2. Properly, for corporal uncleanness, they usually going both together, Numbers 25:1,2 Ho 4:12,14.

Assembled themselves by troops in the harlots’ houses; it may be read in the nominative case, the house of the harlot assembled themselves: q.d. The whole house of Israel, Jerusalem and Judea, are but one stew. If it refers to their idolatry, then it alludes to their making the temple a common house of spiritual harlotry; but rather, as it refers to their corporal uncleanness, it seems to intimate that they did not act their adulteries clandestinely or by stealth, but laying aside all modesty, they went to harlots’ houses, like brute beasts, in company, as ashamed of nothing.

They were as fed horses in the morning: every one neighed after his neighbour's wife.
Fed horses, to note the greatness and unruliness of their lust, pampered horses being most wanton, like that Deu 32:15.

In the morning: it is questioned whether morning relates to horses or to men; if to horses, then they are compared to stallions, that having been fed to the full over-night, and lain at ease, in the morning they are most lusty; but rather it seems to relate to men, showing that they were very early in going about their filthinesses, Zephaniah 3:7, following their uncleanness with as great eagerness as it is said that drunkards follow strong drink, Isaiah 5:11.

Written request a —
According to the commentary, what does the phrase "fed horses" note about the people?

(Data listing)
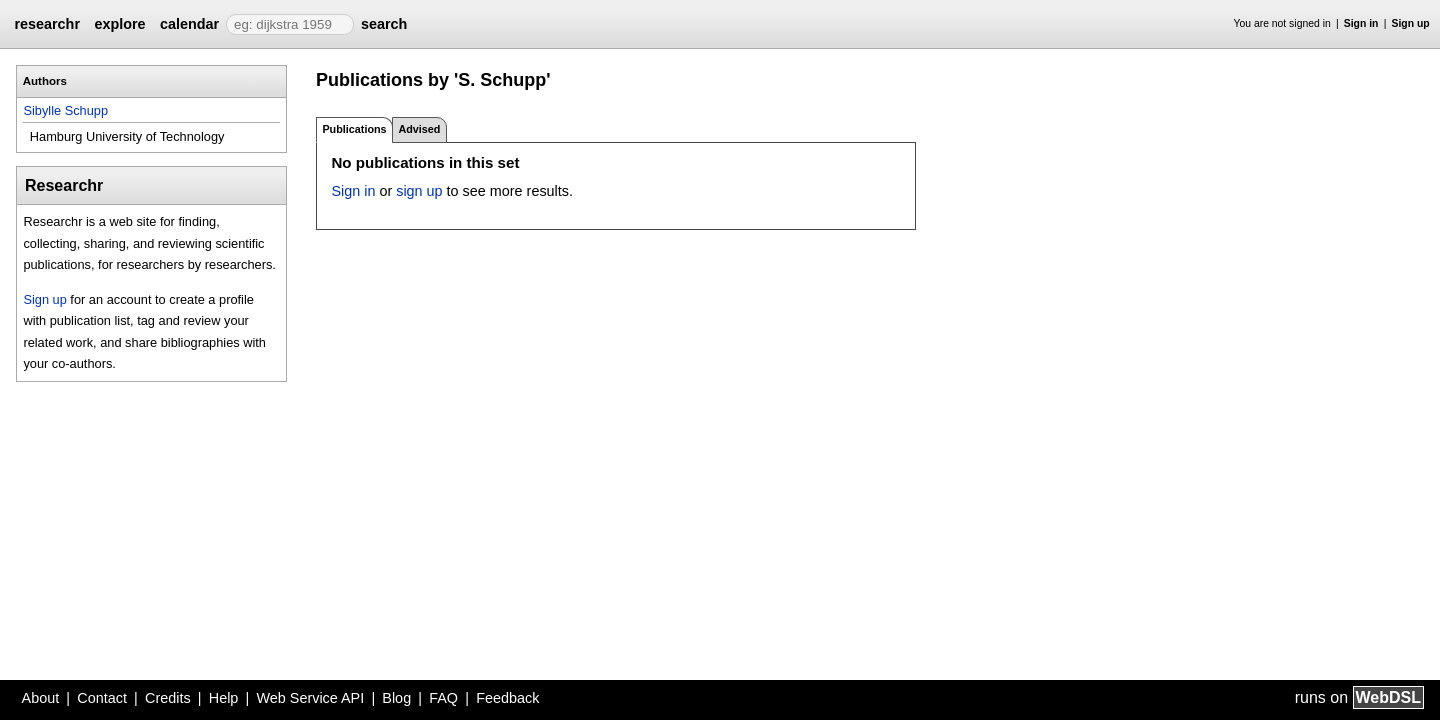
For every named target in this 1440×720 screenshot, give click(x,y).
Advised (419, 129)
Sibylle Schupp (65, 110)
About (41, 698)
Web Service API (310, 698)
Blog (396, 698)
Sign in (1361, 23)
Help (224, 698)
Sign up (1411, 23)
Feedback (507, 698)
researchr (47, 24)
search (384, 24)
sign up (419, 191)
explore (119, 24)
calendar (189, 24)
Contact (102, 698)
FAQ (443, 698)
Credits (168, 698)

Written request b —
Rewrite the records from the line with "Web Service API (310, 698)" through the end of the records, increasing every coordinate in the answers by 18. Keep any requests as they are.

Exercise response a —
It notes the greatness and unruliness of their lust.

Exercise response b —
Web Service API (328, 716)
Blog (414, 716)
Sign in (1379, 41)
Help (242, 716)
Sign up (1429, 41)
Feedback (525, 716)
researchr (65, 42)
search (402, 42)
sign up (437, 209)
explore (137, 42)
calendar (207, 42)
Contact (120, 716)
FAQ (461, 716)
Credits (186, 716)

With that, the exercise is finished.